Remzi Oğuz Arık ( 1899 - 03 Nisan 1954 )
01 Ocak 1970
1315 (1899) yılında Kozan’ın Kabaktepe köyünde doğan ve Oğuzların Varsak boyundan olan Remzi Oğuz Arık, çocukluk yıllarını köyünde geçirdi ve ilk öğrenimine orada başladı. Sonra, ağabeyi ve ablasının görevle bulunduğu Balkanlara göçmek zorunda kalıyor. On yaşından başlayarak, anası ile bütün Balkanları dolaşıyor. Ardından, büyük yokluklar içinde geçen öğretim hayatı başlıyor. Önce İşkodra İdadisi’nde, oranın işgali üzerine İstanbul’a gelerek Mercan idadisinde, İzmit Lisesi’nde ve İstanbul Muallim Mektebinde, oraların çalışkan bir öğrencisi olarak okuyor.
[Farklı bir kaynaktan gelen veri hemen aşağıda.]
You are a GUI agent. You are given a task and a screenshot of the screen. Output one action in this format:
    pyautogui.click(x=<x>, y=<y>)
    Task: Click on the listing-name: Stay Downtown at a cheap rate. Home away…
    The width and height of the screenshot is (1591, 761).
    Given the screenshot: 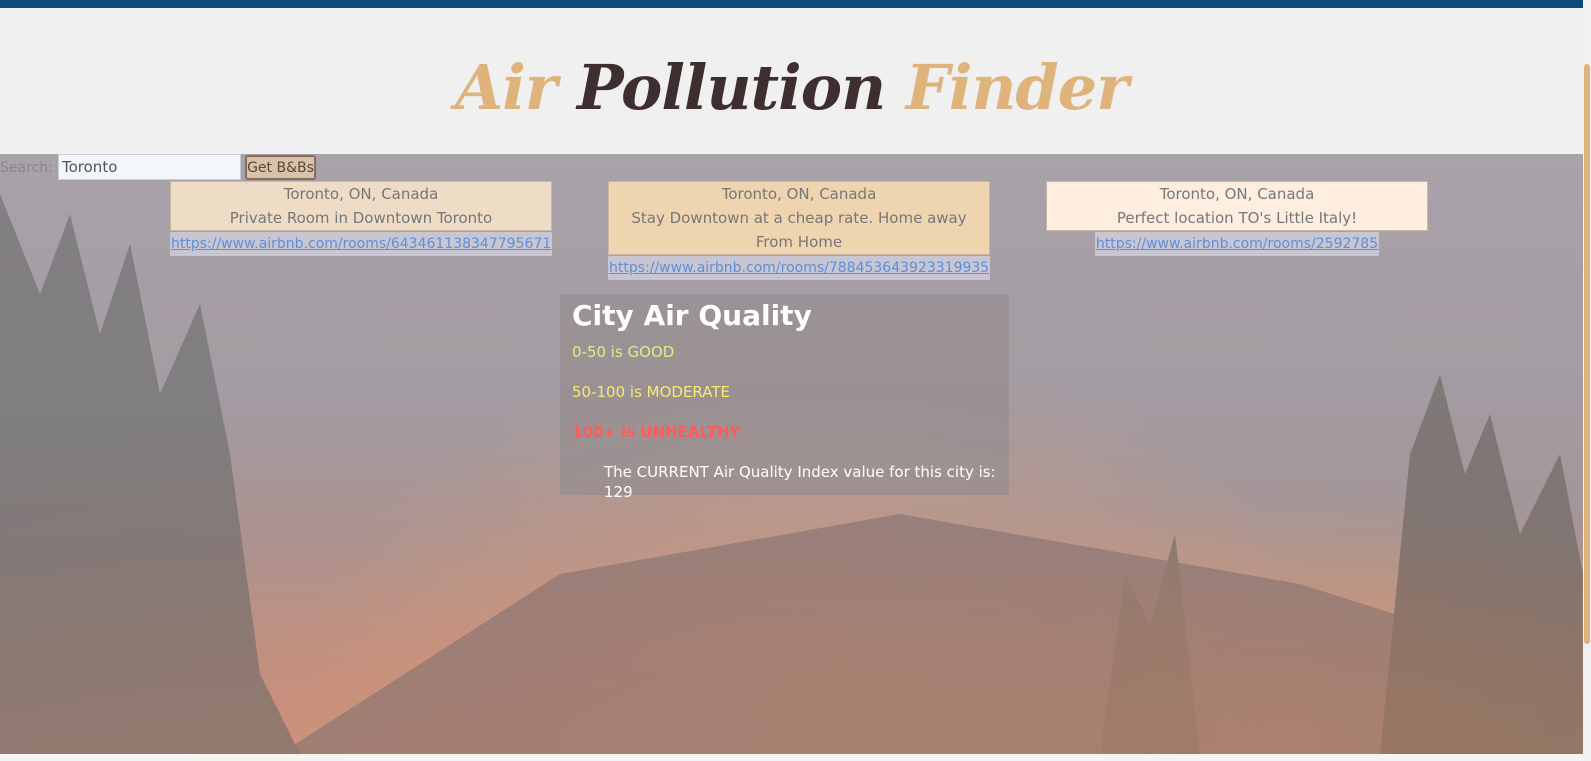 What is the action you would take?
    pyautogui.click(x=799, y=230)
    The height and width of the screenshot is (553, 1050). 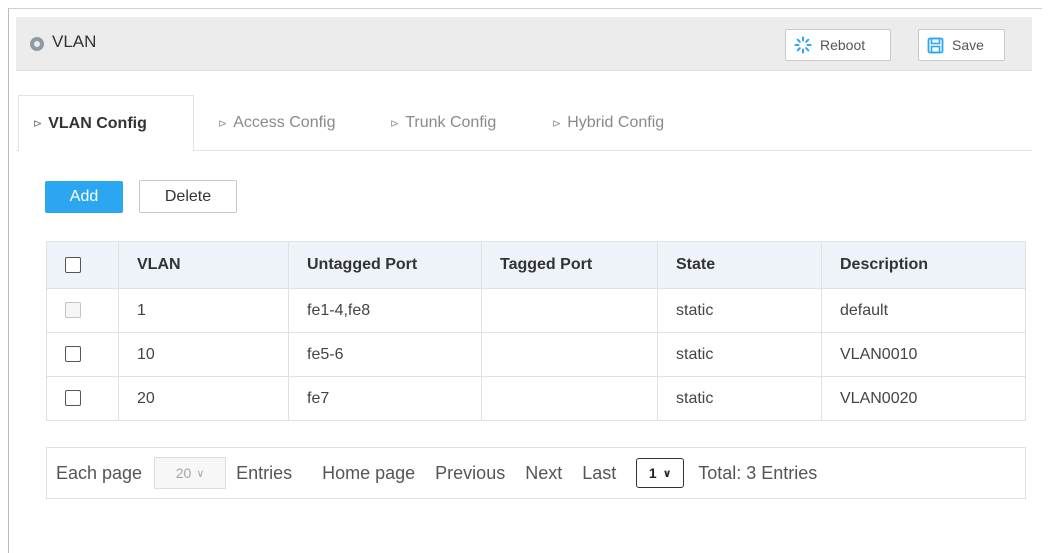 I want to click on current-page-value: 1, so click(x=652, y=473).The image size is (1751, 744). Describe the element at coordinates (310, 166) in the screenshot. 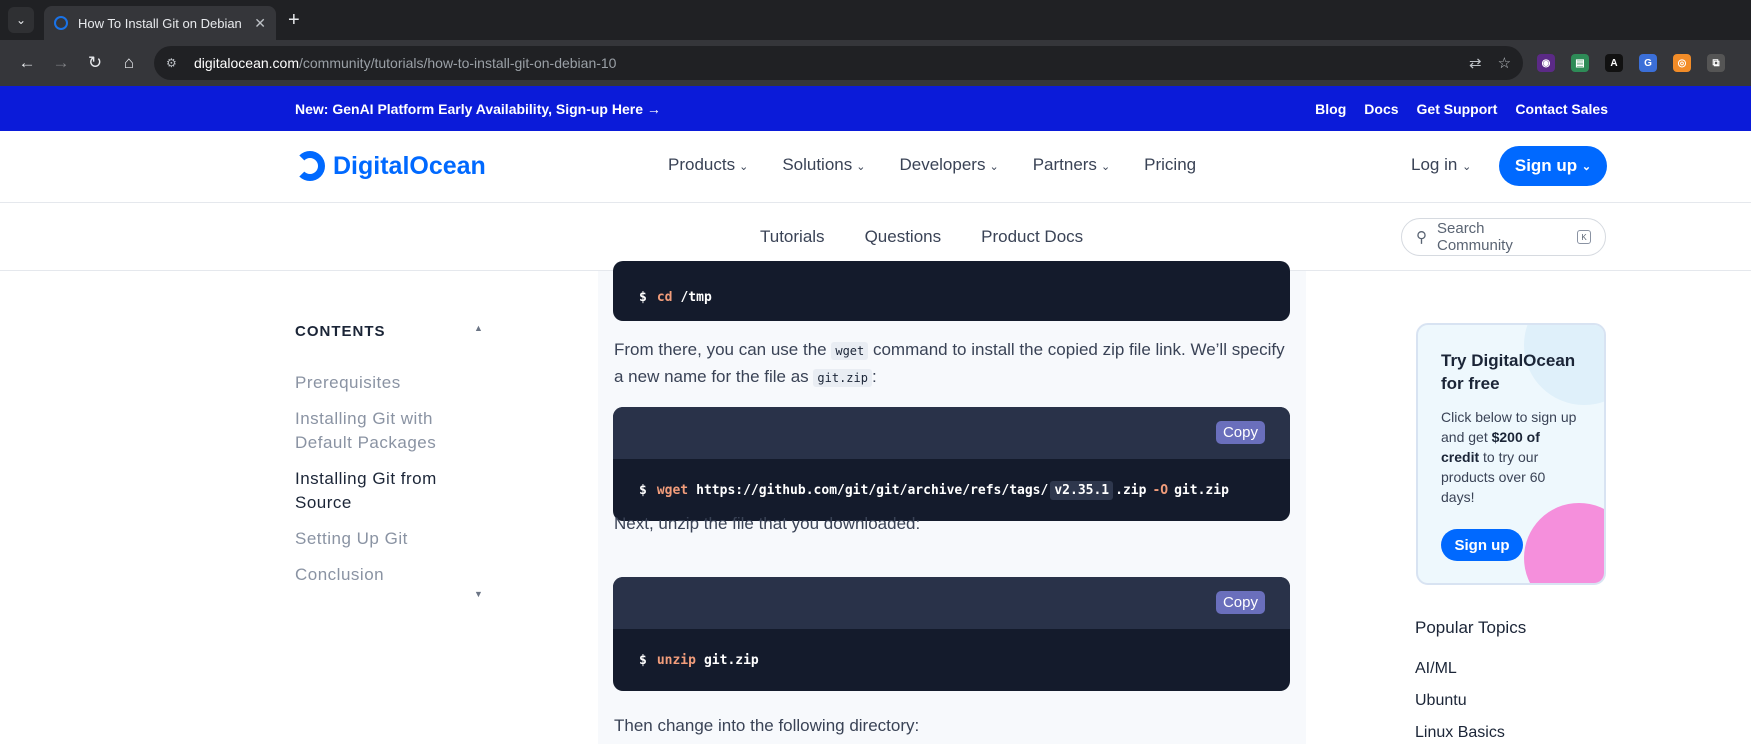

I see `digitalocean-logo-icon` at that location. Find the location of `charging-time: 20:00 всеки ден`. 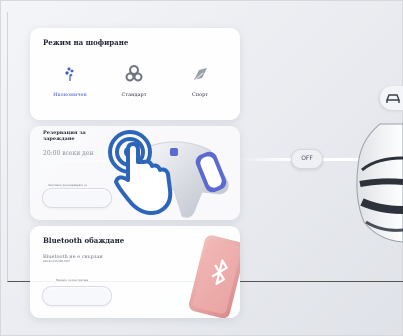

charging-time: 20:00 всеки ден is located at coordinates (68, 154).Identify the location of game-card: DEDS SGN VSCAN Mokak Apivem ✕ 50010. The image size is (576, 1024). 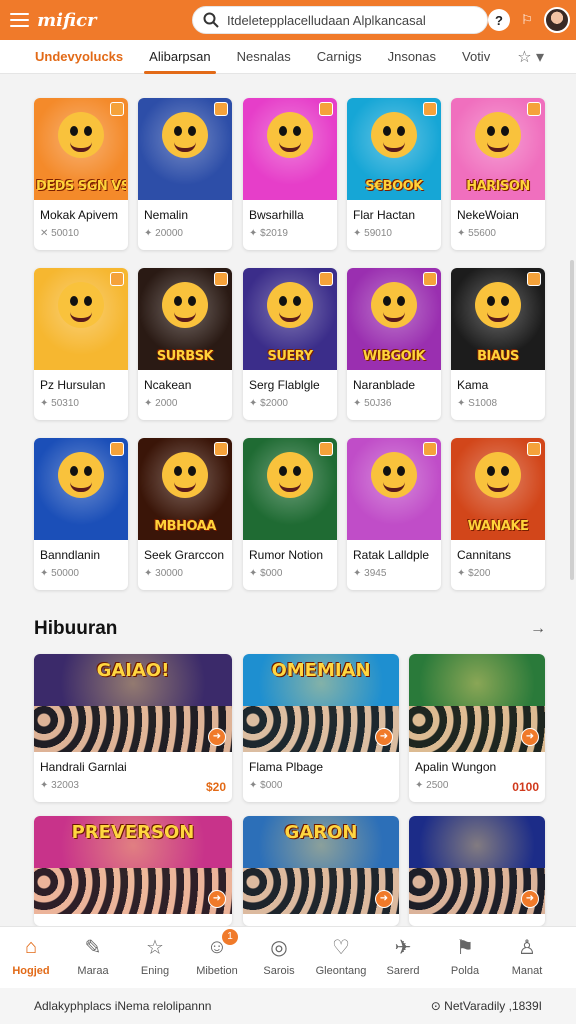
(81, 174).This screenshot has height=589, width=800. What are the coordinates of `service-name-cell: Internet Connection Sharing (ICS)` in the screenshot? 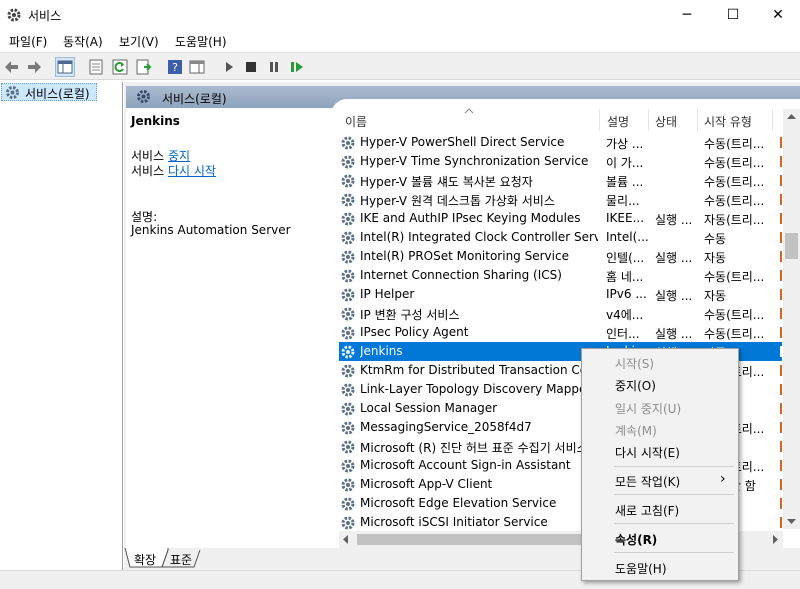 It's located at (461, 275).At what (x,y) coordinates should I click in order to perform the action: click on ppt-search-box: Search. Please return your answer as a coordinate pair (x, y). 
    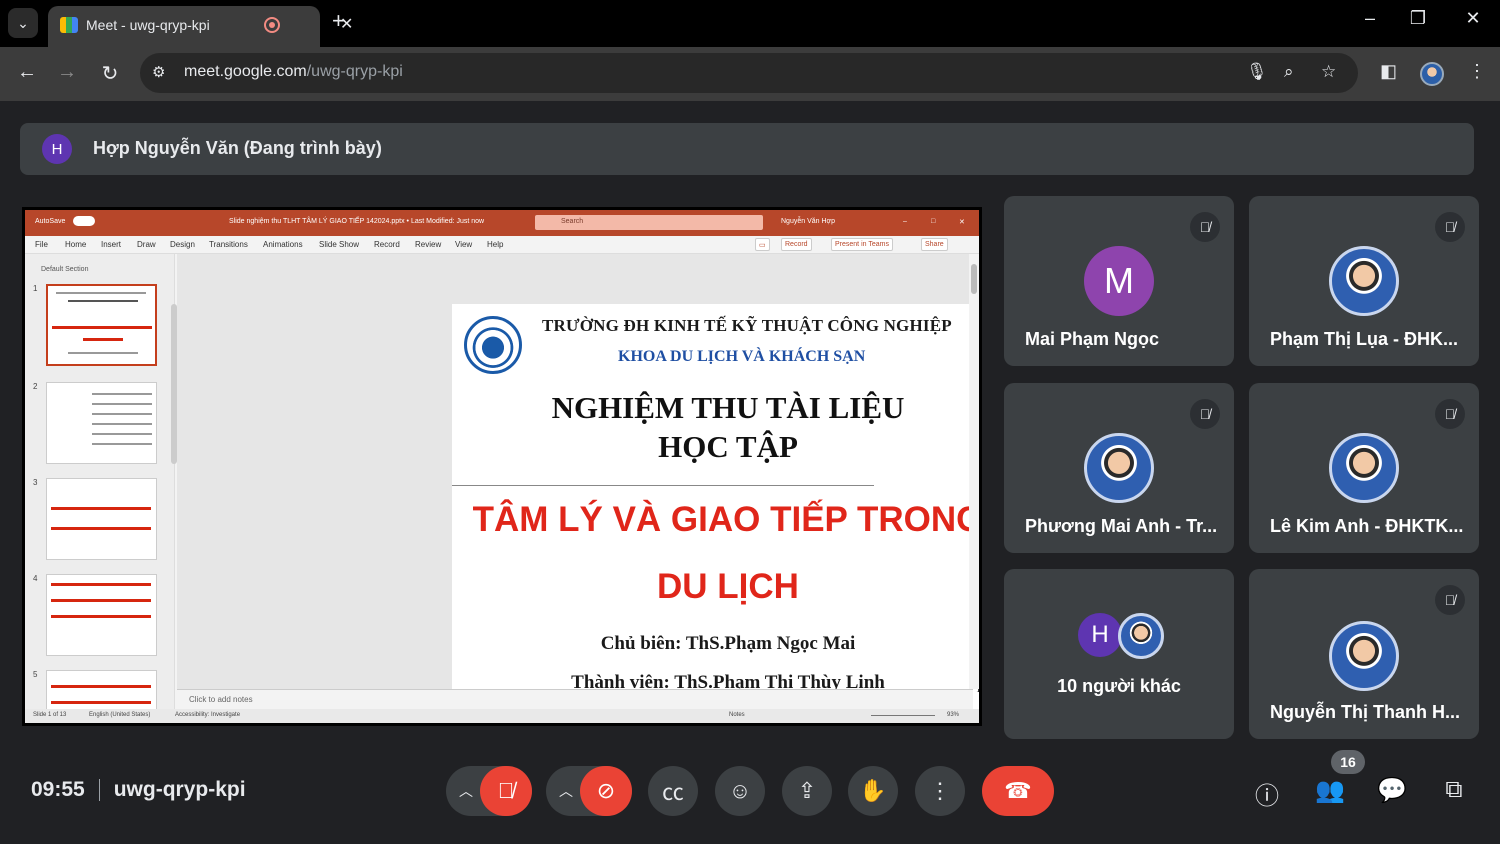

Remzi Oğuz, I. Dünya Harbi’nin son yılında Talimgâh’a katılır. Bir kaza sonucu ağır yaralar alır. Uzun süre tedavi görmek, bu arada kalabalık ailesini geçindirebilmek için çabalamaktadır. İstanbul’un işgal acıları yaşadığı o günlerde, "Turan" özlemiyle Asya’ya gitme girişimi başarısız kalır.
Yüksek öğrenimine İstanbul Darülfünunu’nun İçtimaîyat şubesinde başlar, fakat 1926’da açılan bir sınavı kazanarak Paris’e gönderilir. Orada renkli, anlamlı bir öğrenim dönemi geçirir. Oradaki arkadaşları üzerinde etkili olur. Eğlenceye düşkün olanları, "Bugün Anadolu için ne yaptın?" uyarıları ile doğru yola çevirir. Sanat tarihi ve arkeoloji dalında gördüğü öğrenimini tamamlayarak 1931’de yurda döner ve İstanbul Arkeoloji Müzesi’nde görevlendirilir. 1933’te, Millî Eğitim Bakanlığı’nın arkeoloji uzmanı olur. Bu arada Gazi Eğitim Enstitüsü’nde tarih dersleri verir. Sonra da Ankara Arkeoloji Müzesi müdürlüğüne atanır.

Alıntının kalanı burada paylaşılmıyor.